[BEGIN SOURCE DATA]

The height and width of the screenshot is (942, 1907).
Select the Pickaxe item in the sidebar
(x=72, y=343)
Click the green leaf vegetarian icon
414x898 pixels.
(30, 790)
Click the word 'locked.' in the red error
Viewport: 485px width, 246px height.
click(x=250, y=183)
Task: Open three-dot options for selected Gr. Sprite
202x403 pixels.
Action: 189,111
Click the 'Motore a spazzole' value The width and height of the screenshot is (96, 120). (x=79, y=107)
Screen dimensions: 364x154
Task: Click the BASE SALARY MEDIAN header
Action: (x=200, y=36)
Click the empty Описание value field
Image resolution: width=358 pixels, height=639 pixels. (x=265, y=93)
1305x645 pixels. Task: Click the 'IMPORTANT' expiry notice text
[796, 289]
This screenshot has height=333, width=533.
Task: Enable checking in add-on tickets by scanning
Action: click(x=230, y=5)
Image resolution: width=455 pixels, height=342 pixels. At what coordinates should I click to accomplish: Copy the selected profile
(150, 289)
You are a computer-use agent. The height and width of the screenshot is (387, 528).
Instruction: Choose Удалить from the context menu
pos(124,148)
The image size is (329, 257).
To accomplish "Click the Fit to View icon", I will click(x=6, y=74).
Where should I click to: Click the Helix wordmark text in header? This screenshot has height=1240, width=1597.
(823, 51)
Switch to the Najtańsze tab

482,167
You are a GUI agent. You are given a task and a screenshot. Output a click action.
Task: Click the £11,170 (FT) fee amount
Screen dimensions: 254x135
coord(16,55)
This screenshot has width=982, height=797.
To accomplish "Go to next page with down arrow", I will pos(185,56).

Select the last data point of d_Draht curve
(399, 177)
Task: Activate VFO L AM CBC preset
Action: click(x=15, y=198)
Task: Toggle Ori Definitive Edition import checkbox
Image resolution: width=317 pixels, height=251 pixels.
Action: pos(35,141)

[END SOURCE DATA]

Pull out each line of the material above that contains the string "This". Case counts.

This screenshot has height=333, width=533.
Where should I click to: Click the Helix wordmark text in header? This screenshot has height=1240, width=1597.
This screenshot has width=982, height=797.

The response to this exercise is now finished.